I chuckled sleepily, burying my head in my peach-scented pillow and throwing my blanket over my head. "Like you could."

Sabrina gasped offendedly. "That's it, you're getting up now!!"

She grabbed the blanket off of me and dragged my hand to the bathroom. "You get ready. We have school!"

I quickly got up from my comfortable bed and slumped to the sink grumpily, running the sink over my toothbrush. I looked out the window to see summer leaves falling down for sidewalk trees and the superheroes of Paris battling yet another villain.

My mind drifts back to the day I got akumatized, because of mom. My thoughts darken as my mother comes into them, and a familiar cloud of resentment surrounds any memories I've had of her. Holding my toothbrush in my hand and staring at my reflection like a frozen statue, my mind goes back. Way back.

Crash! A sound of glass shattering from inside the room filled the air, sending a shiver across my body. I clutched my yellow teddy bear closer to my chest and gulped, slowly inching my face closer to the doorway to spy in on my mom. A broken china plate layed on the carpet. Mother stared at it angrily with clenched fists and beads of sweat dripping down her forehead. Her breaths were a shallow and quick as purple her face was.

After seeing the mortifying sight, I hastily stepped back and pressed myself against the cold walls. Mother would be furious if she saw me spying, so I fearfully stood as close to the wall as I could; part of me trying to flatten myself into the wall. That way, she wouldn't see me. At least I didn't think she would.

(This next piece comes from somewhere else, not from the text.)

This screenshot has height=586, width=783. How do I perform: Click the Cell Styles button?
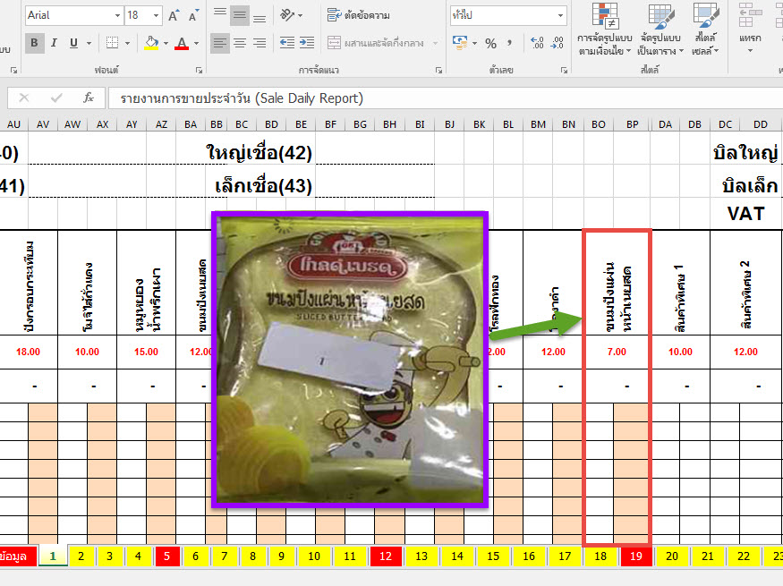[x=706, y=30]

You could never really tell, with mother.

These days, however, the days she was her sweet, nurturing, motherly self were decreasing. A couple years ago, one week had only one day of rage, fiery, hot-tempered mother storming down the halls towards my room. But those gaps have been growing rapidly, and now weeks only have one day of the good mom. The good mom would send some servants to make you hot chocolate, or buy you some new shoes at her favorite store, but not yours, because it was "too young and hippy".

Just like I expected, Mother stormed out of the room. She thankfully didn't notice me, and it took a lot of willpower to not let out a sigh of relief when she passed the wall I was clinging to. For a fraction of a second, it seemed like I was in the clear. Until I saw what she was dragging along with her out of the room and my eyes widened with terror.